Все крестьянские избы похожи друг на друга — красный угол, печь задоски, лавки, фотографии в рамке на стене… Выглядят схоже, а пахнут по–своему. Изба Адриана Фомича пахла согретым жильем, Верина — отсыревшей нежилью.
Вера объяснила:
— Мать к сестре перебралась на всю зиму. Там ей легче. А я разве могу бегать сюда каждый день из села. Вот и стоит дом в забросе. Когда прибегу — истоплю, а так — в холоде, тараканы даже сбежали… Да вы раздевайтесь, сапоги сымите. Намяли, должно, ногу–то. Я вам сейчас валенки принесу.

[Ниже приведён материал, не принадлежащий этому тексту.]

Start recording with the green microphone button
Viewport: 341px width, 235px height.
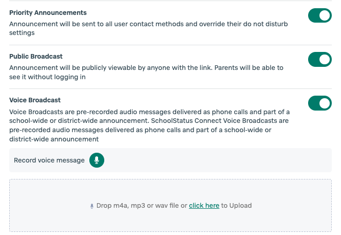[97, 160]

В полутемной избе, под тусклым светом неохотно разгорающейся лампы, она казалась неестественно крупной. На округлых просторных плечах старенькая вязаная кофта, слепяще белая крепкая шея, лицо ее при свете лампы выглядит грубым, броским, зовущим. И тесная юбчонка облипает без морщинки бедра… Такая сильная, такая пугающе красивая выросла в этой мрачной избе, в этом кислом воздухе, в это голодное военное время!
Она металась по избе, — разгорелась печь, запахло дымком, появились валенки, новенькие, что железные на ощупь, но ноге в них было удобно, щелястая выскобленная столешница покрылась белой скатеркой, и сразу же стало уютно…
— А у меня припрятано… Хотела было отдать трактористам, чтоб дров привезли. Ничего, сделают и за спасибо… Селедочка даже есть.
На белой необмятой скатерке оказалась мутно–зеленая поллитровка, два пыльных граненых стакана, крупно нарезанная тощая селедка, хлеб в деревянной миске — покупной, с глянцевитой корочкой.
— Сейчас картошка поспеет…
Сели друг против друга, у Веры сбежал с лица румянец, глаза с вызовом блестели. Женька испытывал озноб под гимнастеркой, от смущения поспешно опрокинул в себя полный стакан водки, крякнул как можно картинней. Выпила и Вера, запрокинув голову, выставив напоказ слепяще–белое сжимающееся горло.
— Вот так! — со стуком поставила. — Молчишь? А ты хвали меня, не стесняйся.
— Молодец. Лихо водку хлещешь.
— Я вообще лихая — сама на шею вешаюсь.
— Зачем ты себя?
— Проверить хочу: могу ли такая нравиться?
— А ты не такая… Не притворяйся.
И она вдруг сникла:
— Верно. Притворяюсь. Я с мужчинами вот так еще не сиживала, водку не пила…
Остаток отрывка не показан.